PASSAGE SHOWN:

I came up with ln (x^2e^-x)+ln (3x+5)^3 =
2 ln (xe^-x) + 3 ln (3x+5) =
2 (1/x e^-x) + 3 (5/3x+5) =
2/(xe^-x) + 15/(3x+5)
Am I off track? Should I keep going?
You need to learn some basics like the differentiation of products and the chain rule. Then you won't have to wonder separately about each new problem. I can't figure out why your teachers aren't teaching you this.
?
My teacher sucks.
Can anyone help?
Basic rules
The derivative of
f(x) g(x) = f(x) g'(x) + f'(x) g(x)
You can extend this also. So if you have
a(x) b(x) c(x), you can assign f(x) as a(x) and g(x) as [b(x) c(x)] This means you are going to have to apply the above rule a second time since you need the derivative of [b(x) c(x)] for part of the answer. It looks like this...
The derivative of a(x) b(x) c(x) is the derivative of a(x) [b(x) c(x)] =
a(x) [b(x) c(x)]' + a'(x) [b(x) c(x)] =
a(x) [ b(x) c'(x) + b'(x) c(x)] + a'(x) b(x) c(x)

Data for locating words and elements:

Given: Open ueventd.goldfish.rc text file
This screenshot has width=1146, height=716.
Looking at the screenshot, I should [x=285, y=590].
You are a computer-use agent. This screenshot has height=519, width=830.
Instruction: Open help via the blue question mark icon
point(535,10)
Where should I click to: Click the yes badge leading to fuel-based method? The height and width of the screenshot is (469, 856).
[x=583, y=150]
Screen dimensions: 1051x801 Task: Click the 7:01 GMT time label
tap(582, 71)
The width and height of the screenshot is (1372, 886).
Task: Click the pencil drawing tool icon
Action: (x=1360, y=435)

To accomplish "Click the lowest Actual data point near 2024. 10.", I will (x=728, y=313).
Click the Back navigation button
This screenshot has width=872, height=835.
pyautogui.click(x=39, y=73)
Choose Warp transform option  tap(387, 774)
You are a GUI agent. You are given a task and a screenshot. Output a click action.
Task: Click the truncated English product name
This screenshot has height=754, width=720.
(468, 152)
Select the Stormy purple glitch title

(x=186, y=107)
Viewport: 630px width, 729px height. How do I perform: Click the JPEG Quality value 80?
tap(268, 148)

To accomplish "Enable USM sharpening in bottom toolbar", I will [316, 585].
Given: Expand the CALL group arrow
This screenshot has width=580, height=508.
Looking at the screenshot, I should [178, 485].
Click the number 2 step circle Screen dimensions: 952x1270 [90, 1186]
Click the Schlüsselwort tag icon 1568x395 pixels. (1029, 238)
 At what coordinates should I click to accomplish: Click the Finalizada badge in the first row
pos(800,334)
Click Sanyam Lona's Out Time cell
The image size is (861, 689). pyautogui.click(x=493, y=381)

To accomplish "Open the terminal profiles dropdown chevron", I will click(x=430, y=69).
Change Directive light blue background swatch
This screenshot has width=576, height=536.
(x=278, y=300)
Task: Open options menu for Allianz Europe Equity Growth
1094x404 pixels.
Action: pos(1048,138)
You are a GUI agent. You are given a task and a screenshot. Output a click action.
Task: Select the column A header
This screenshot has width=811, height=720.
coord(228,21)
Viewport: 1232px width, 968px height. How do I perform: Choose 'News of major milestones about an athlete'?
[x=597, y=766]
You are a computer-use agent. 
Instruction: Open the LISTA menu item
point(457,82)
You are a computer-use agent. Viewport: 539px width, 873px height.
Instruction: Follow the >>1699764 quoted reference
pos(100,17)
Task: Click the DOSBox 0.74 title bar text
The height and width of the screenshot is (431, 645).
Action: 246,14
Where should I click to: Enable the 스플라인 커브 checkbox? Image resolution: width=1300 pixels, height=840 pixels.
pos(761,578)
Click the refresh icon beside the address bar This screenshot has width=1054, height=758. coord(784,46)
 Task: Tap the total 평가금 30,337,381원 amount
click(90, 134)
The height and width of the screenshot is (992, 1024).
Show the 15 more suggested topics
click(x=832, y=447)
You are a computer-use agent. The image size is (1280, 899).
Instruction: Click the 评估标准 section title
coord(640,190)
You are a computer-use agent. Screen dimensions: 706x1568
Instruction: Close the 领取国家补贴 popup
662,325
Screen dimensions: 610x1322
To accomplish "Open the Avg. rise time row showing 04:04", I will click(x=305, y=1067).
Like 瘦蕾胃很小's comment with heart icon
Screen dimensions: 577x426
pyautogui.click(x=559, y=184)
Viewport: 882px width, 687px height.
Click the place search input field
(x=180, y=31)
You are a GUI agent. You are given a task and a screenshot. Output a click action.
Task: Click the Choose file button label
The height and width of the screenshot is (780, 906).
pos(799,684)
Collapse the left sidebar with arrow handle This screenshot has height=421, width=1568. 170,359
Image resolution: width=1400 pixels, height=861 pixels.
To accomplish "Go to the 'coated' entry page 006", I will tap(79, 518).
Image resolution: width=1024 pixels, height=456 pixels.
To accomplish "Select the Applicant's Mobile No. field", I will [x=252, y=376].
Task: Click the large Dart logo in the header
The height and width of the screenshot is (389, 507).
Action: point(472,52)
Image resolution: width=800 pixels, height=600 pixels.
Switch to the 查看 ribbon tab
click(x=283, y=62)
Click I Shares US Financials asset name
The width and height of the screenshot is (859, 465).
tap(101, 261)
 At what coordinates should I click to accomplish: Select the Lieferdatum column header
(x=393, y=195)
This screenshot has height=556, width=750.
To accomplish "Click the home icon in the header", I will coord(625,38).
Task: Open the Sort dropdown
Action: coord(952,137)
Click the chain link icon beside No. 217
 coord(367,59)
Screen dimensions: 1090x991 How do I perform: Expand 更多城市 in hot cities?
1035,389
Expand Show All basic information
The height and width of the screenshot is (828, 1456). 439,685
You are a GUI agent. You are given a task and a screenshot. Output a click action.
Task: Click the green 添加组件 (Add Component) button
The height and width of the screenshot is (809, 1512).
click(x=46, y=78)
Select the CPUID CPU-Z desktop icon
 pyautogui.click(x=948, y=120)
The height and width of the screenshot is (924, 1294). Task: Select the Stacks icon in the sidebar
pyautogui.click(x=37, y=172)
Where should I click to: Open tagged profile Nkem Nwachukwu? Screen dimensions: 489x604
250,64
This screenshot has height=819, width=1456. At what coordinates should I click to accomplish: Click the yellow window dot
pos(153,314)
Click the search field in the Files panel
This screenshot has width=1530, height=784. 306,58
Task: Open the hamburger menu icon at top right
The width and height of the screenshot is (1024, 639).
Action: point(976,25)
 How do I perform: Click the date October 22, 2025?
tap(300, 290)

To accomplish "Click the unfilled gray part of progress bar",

WRITTEN PROBLEM 1: Print, word for word, the part of the derivatives thread that opens with the words containing "My teacher sucks." and closes with "looks like this...".
WRITTEN PROBLEM 2: Carry on the derivatives thread from the point where it stops.
The items have no connection to the derivatives thread.

RIGHT ANSWER 1:
My teacher sucks.
Can anyone help?
Basic rules
The derivative of
f(x) g(x) = f(x) g'(x) + f'(x) g(x)
You can extend this also. So if you have
a(x) b(x) c(x), you can assign f(x) as a(x) and g(x) as [b(x) c(x)] This means you are going to have to apply the above rule a second time since you need the derivative of [b(x) c(x)] for part of the answer. It looks like this...

RIGHT ANSWER 2:
You can use this to answer your original question since you want the derivative of the product of three functions of x.
engineer wrote:The derivative of
f(x) g(x) = f(x) g'(x) + f'(x) g(x)
You can extend this also. So if you have
a(x) b(x) c(x), you can assign f(x) as a(x) and g(x) as [b(x) c(x)] This means you are going to have to apply the above rule a second time since you need the derivative of [b(x) c(x)] for part of the answer. It looks like this...
The derivative of a(x) b(x) c(x) is the derivative of a(x) [b(x) c(x)] =
a(x) [b(x) c(x)]' + a'(x) [b(x) c(x)] =
a(x) [ b(x) c'(x) + b'(x) c(x)] + a'(x) b(x) c(x)
You can use this to answer your original question since you want the derivative of the product of three functions of x.
The question states specifically for me to use the chain rule of logarithmic differentation which is defined as:
d/dx [ln u(x)] = 1/u(x) du/dx
Your reply looks like basic chain and product rule. ??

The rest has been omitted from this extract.